Myths about life insurance costs
Life insurance is a simple concept, pay now to protect your family later. But many people opt out of life insurance because they don’t understand how it works. The most common myths about life insurance include:
- Life insurance is too expensive. It might sound difficult to factor in premiums for yet another insurance plan. But life insurance can be a safety net that prevents your family from dealing with debt and unnecessary hardship after you die. You can keep premiums low by buying only the coverage you need.
- It’s a waste of money. Life insurance is designed to protect those you love in times of need. Consider how your family would cope if you die. A life insurance policy could help them keep up with mortgage repayments, credit card debt and ongoing expenses.
- Whole life insurance is a good investment. While the cash value component can be useful for people who’ve maxed out their other investments, your return on investment will typically be much lower than investing in stocks, bonds and funds. Be careful if a life insurance adviser claims whole life is a good investment and do your own homework to find out if it’s right for you.
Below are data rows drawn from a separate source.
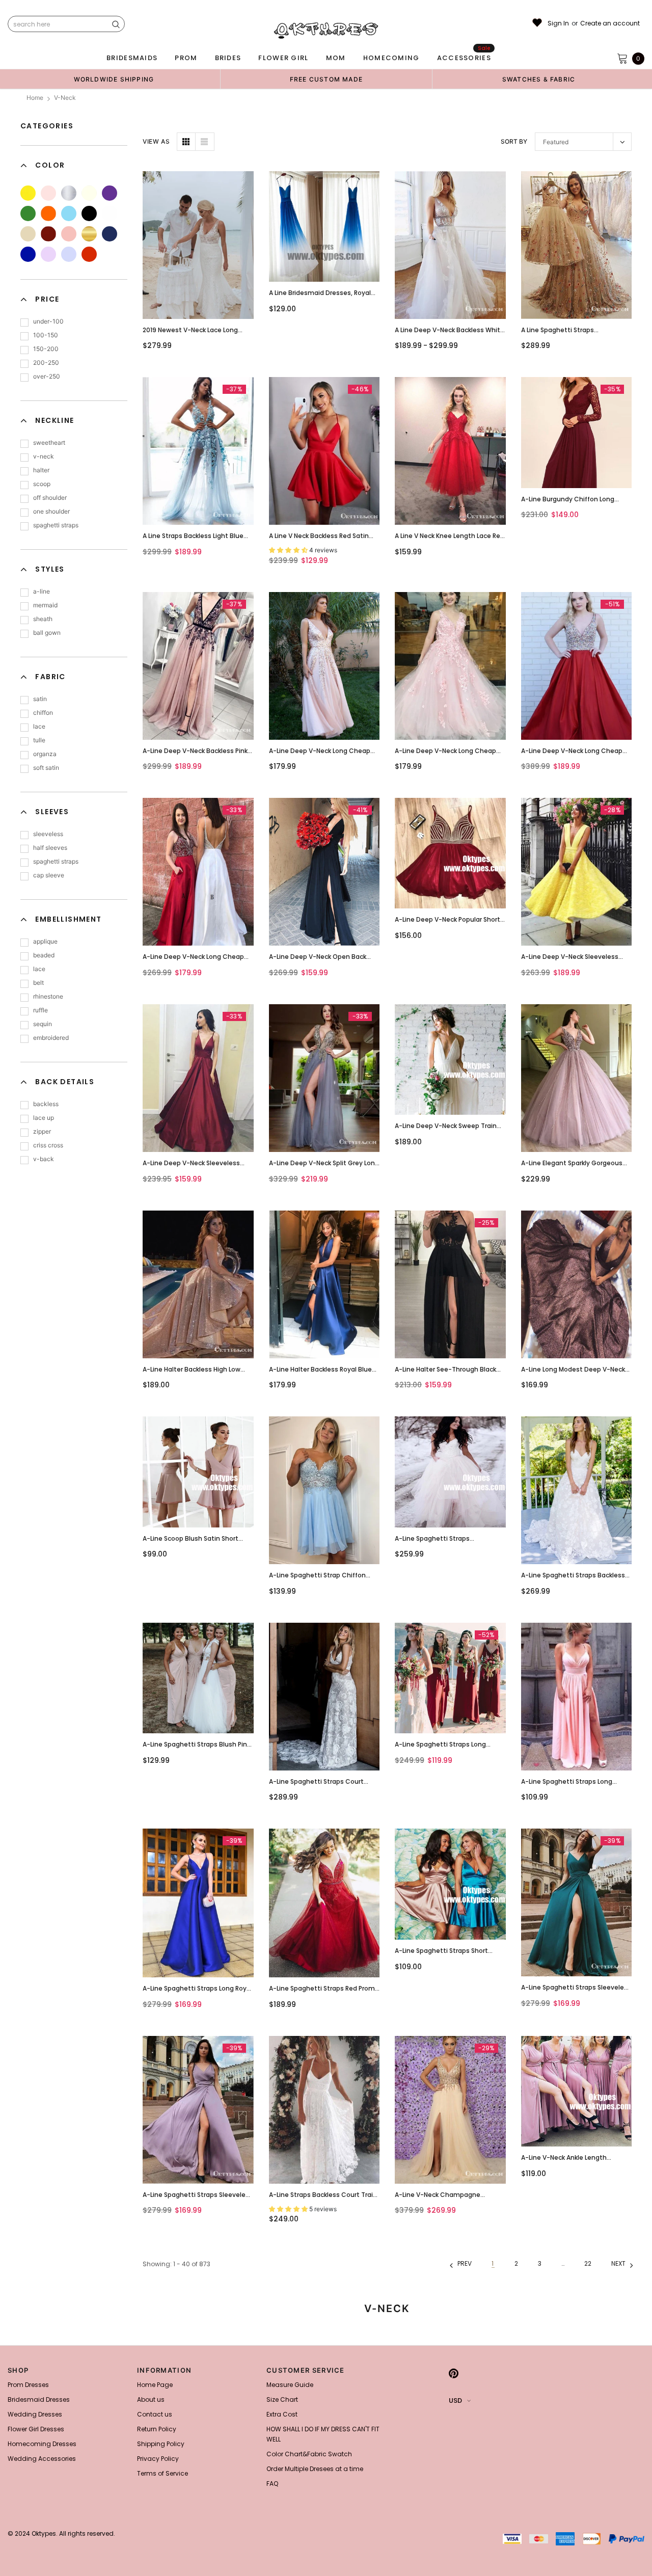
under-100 (48, 321)
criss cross (48, 1145)
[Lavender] (68, 254)
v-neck (43, 456)
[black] (89, 213)
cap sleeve (48, 875)
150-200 (46, 349)
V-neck (65, 97)
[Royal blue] (28, 254)
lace (39, 726)
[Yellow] (28, 193)
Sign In (558, 23)
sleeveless (48, 834)
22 (587, 2263)
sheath (42, 619)
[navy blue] (109, 234)
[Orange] (48, 213)
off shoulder (50, 497)
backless (46, 1104)
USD (455, 2400)
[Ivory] (89, 193)
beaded (44, 955)
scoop (41, 484)
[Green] (28, 213)
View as (156, 141)
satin (40, 699)
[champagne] (28, 234)
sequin (42, 1024)
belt (38, 982)
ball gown (47, 632)
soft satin (46, 767)
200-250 (46, 362)
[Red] (89, 254)
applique (45, 941)
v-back (43, 1159)
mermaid (45, 605)
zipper (42, 1131)
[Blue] (68, 213)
- Applying for coverage isn’t worth it. It’s true that many insurance companies require a medical exam and in-depth underwriting processes. But if you’re signing up for long-term or whole life, the peace of mind that your family is protected could outweigh the one-time hassle. You’ll also find insurers offering policies without medical exams with quick approval, though often with higher premiums.
Life insurance rates are personalized, and can vary wildly. When you apply for a policy, your insurer will take your age, gender, health, family medical history, occupation, lifestyle and driving record into account. To ensure you’re getting the best possible premium, compare life insurance companies.